WORK TASK
Every record should be written out again in full, with no character altered.

SOURCE INFORMATION
=== Section Start ===
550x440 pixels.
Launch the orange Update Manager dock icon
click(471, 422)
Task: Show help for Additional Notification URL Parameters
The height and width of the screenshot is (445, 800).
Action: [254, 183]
=== Section End ===
RESULT
550x440 pixels.
Launch the orange Update Manager dock icon
click(471, 422)
Task: Show help for Additional Notification URL Parameters
The height and width of the screenshot is (445, 800).
Action: [254, 183]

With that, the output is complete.